In Saturday the 'swollen' (ahu) leg at Hb9-52 and Pb10-56 may have been used in rebus fashion to suggest the burial mound (ahu) - like an elevated bump on mother earth:

  

Another 'death' day is Thursday. To explain this the yearly path of the sun functions as a guide. Because we can calculate:

5 / 7 * 364 = 260

Thursday is the 5th day of the week and its position therefore is equivalent to the 260th day of the year.

260 = 13 * 20 while 364 = 13 * 28

13, the unlucky number, announces 'death' on both occasions. The astronomical 2nd half-year must 'die' after 13 moon cycles, and the 'birth' of a new year must coincide with the 'death' of the old agricultural year after 13 double 'hands and feet' counted from wintersolstice.

While 28 results from observing how many nights in a row the moon is shining, number 20 is the result of observing the number of fingers and toes. The shining moon nights cannot, though, be counted up to 28 because counting phenomena they must be of the same kind; the waxing moon nights are different in kind from the waning moon nights. Therefore 28 must be twice 14.
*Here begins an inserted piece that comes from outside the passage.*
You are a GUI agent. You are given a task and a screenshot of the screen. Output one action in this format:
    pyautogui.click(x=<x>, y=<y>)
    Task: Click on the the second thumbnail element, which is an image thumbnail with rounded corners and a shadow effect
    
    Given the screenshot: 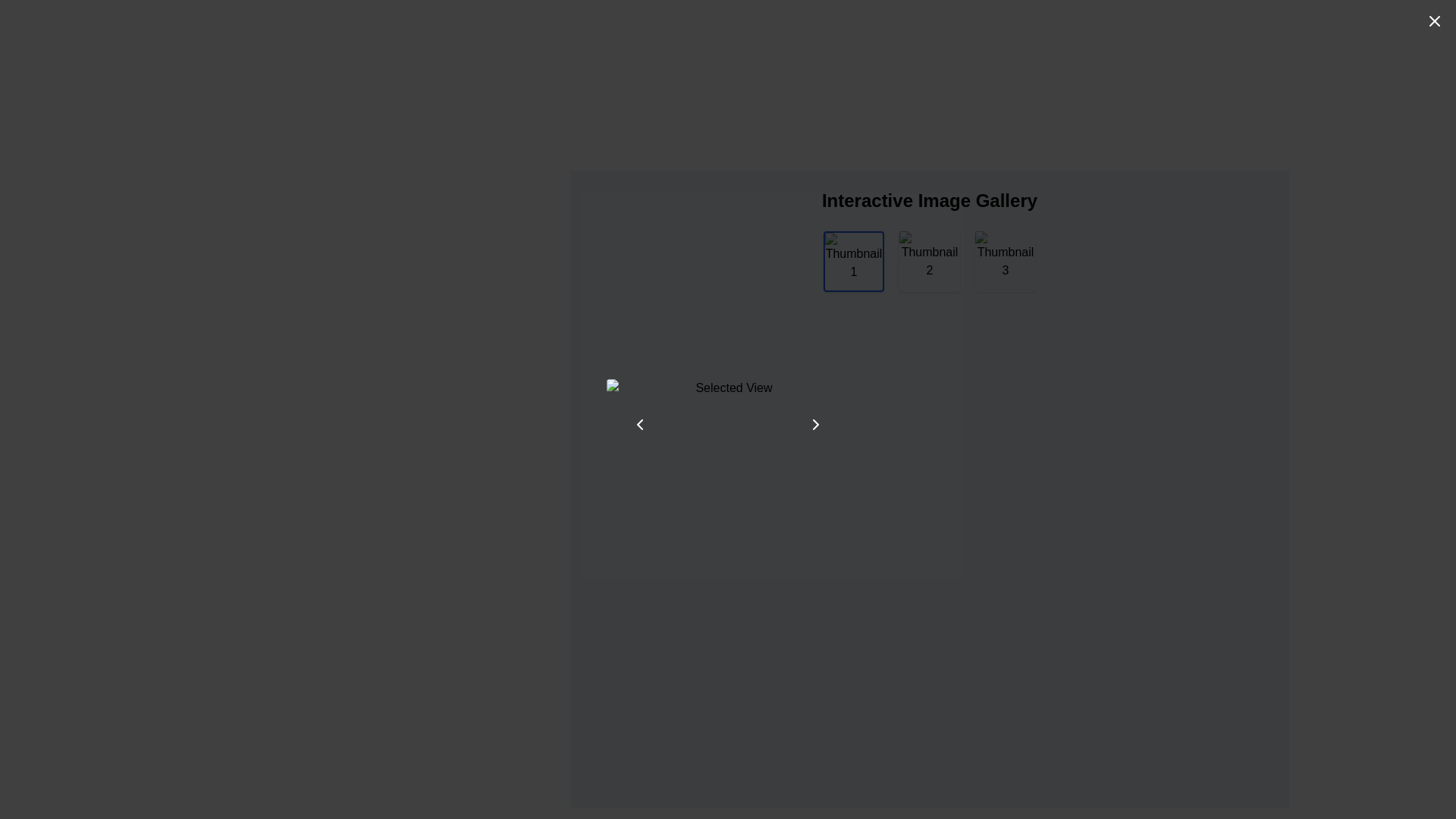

The 'twin' pattern established from counting shining moon nights probably convinced early man to count 'twins' of tens too.

Consequently: 260 = (2 * 10) * 13 and 364 = (2 * 14) * 13.

... Meshing with the 260-day count is a 'Vague Year' or Haab of 365 days, so called because the actual length of the solar year is about a quarter-day more, a circumstance that leads us to intercalate one day every four years to keep our calendar in march with the sun. Although the Maya were perfectily aware that the Haab was shorter than the tropical year, they did not change the calendar accordingly. Within the Haab, there were 18 named 'months' of 20 days each, with a much-dreaded interval of 5 unlucky days added at the end ...

At number 13, Oxlahun, we find the first 'death sign' in the form of a jawbone without flesh.